A heavy international touring schedule followed, as did some soul-searching and re-focusing: having had his fill of the major label system, for his second album Lewis pivoted back to his indie roots, releasing 2017’s ‘midnight’ on revered taste-making champion Cooking Vinyl. “The second album was my rebellious teenage stage: make an album without the input of anyone wearing a suit!” he smiles. “I wanted to release an album that was a snapshot of the music I was listening to at the time.” 
 
And it worked, catching a spark with his devoted fanbase. But this meant, he adds ruefully, “a pretty crazy time for me. I think I did at least 150 gigs in 2017. And honestly towards the end of that year I started to resent being on the road – which I hated! Touring is one of the best bits of this wonderful career I’ve stumbled into. But it got a bit heavy towards the end.” 
 
So by the start of 2018, with those road-miles under his belt – not to mention some quarter of a billion cumulative streams of his songs – he was ready to refresh it all up again. Unable to write on the road, Watson had ideas brimming over and his third album firmly in his sights. “Each record I’ve made has been a very different process. The first album was made over two years with eight or nine producers and their go-to guys on drums and strings and arrangements. The second one was done over two-and-a-half weeks with my band, a super-quick album in the way albums used to be made. I was very much in the control of the sonics, so that posed a different set of challenges.” 
 
For album #3, another change of tack: this time Watson, who studied music technology at Abingdon & Witney college, wanted to co-produce the album with his old collaborator Rich Wilkinson. He’d produced Watson’s very first session for Warner Music, in the famous Church studios in London’s Crouch End, so their history was deep and intuitive. 

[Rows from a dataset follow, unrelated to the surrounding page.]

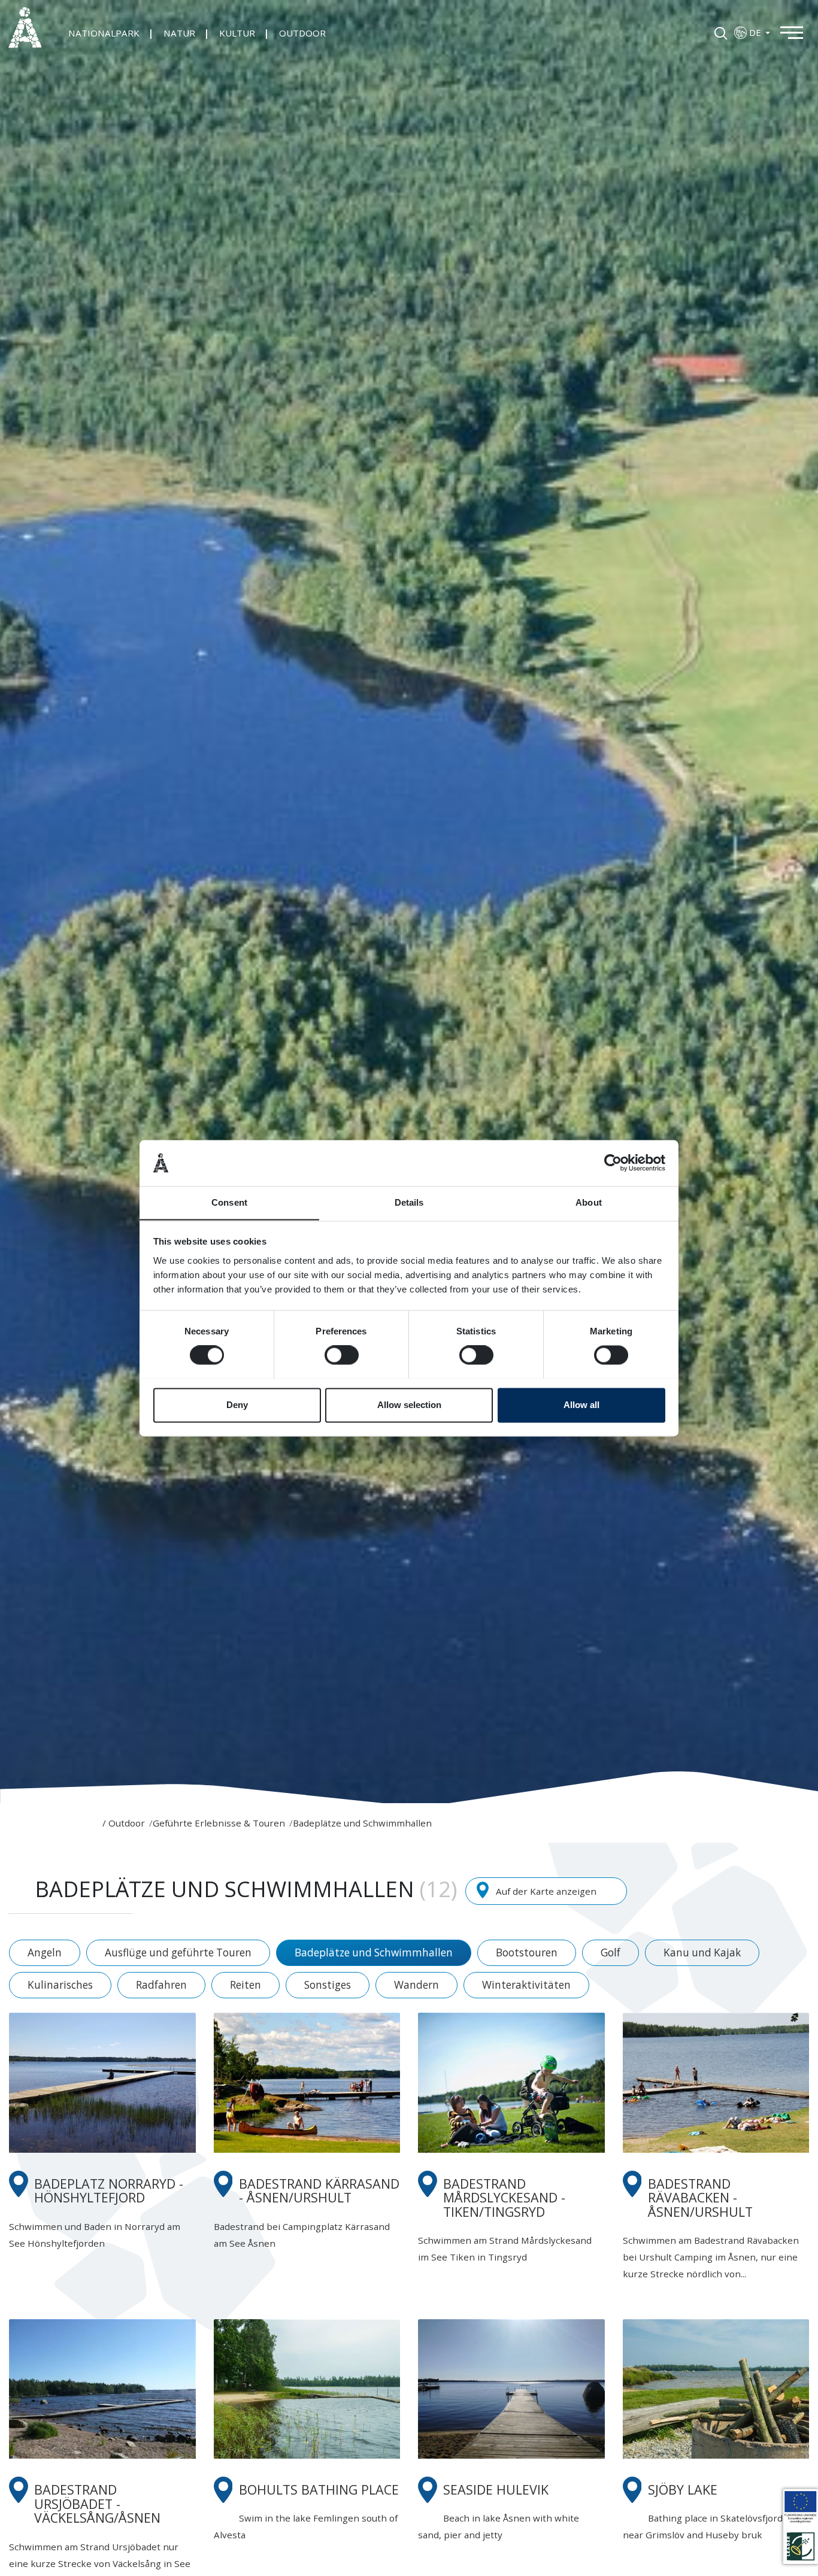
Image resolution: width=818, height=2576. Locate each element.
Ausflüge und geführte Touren (178, 1952)
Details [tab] (409, 1202)
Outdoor (126, 1823)
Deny (237, 1405)
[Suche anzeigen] (720, 32)
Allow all (581, 1405)
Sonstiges (327, 1985)
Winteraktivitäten (526, 1985)
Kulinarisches (60, 1985)
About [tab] (588, 1202)
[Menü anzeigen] (798, 31)
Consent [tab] (229, 1202)
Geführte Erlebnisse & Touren (219, 1823)
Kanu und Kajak (702, 1952)
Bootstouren (527, 1952)
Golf (610, 1952)
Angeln (45, 1952)
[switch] (342, 1354)
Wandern (416, 1985)
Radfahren (161, 1985)
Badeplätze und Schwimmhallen (374, 1952)
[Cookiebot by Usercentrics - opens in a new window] (613, 1163)
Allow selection (409, 1405)
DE (756, 32)
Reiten (245, 1985)
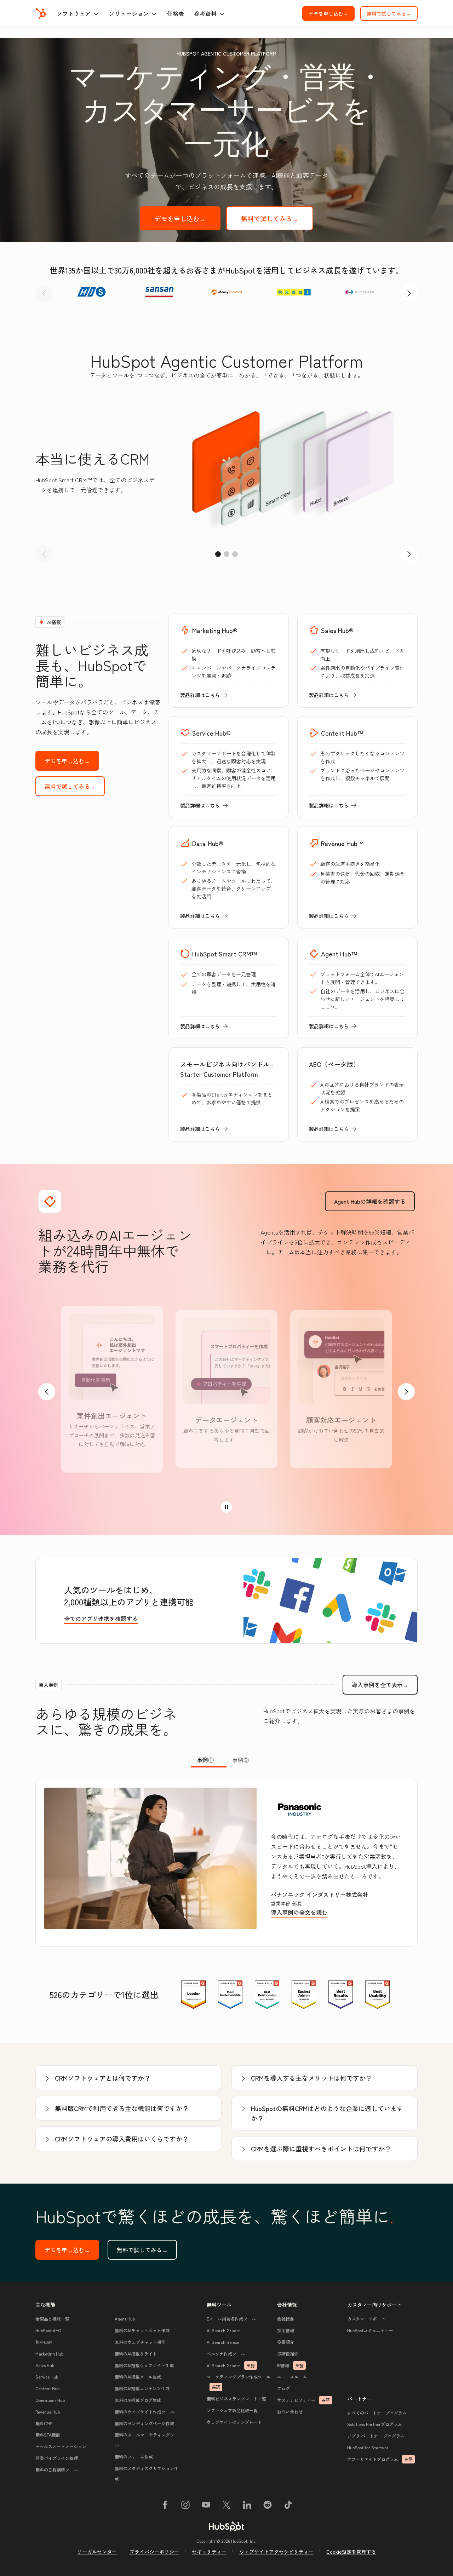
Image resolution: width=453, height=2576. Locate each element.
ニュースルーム (292, 2377)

In the intervening years Wilkinson had built his own studio, 212, in Archway in north London. So, starting in summer 2018, the pair bunkered themselves in 212 for the best part of a year, with Watson taking occasional breaks away to write and hone his new collection of songs. “I’d lost that skill of production – I stopped producing music because I had no time,” he explains. “So with this one it was great to go back into that. We deliberately added lots of time to the making of this album so we could do that.” 
 
That focus, dedication and unhurried pace is there in spades on a warm, enveloping, melodically rich, lyrically empathetic album that Lewis Watson has titled ‘the love that you want’. Explaining the title, he says: “A lot of people think I basically just write sad music. And I agree with that! Sad songs for me are much easier to write, as well as being much more important for me to write. When I sit down to listen to an album, I want it to wash over me, and I want to wallow. Ironically, I’m happiest when I’m sad listening to music, because I relate to that.” 
 
The quietly glorious ‘fly when i fall’ was released as a low-key introduction to the new album in late 2019.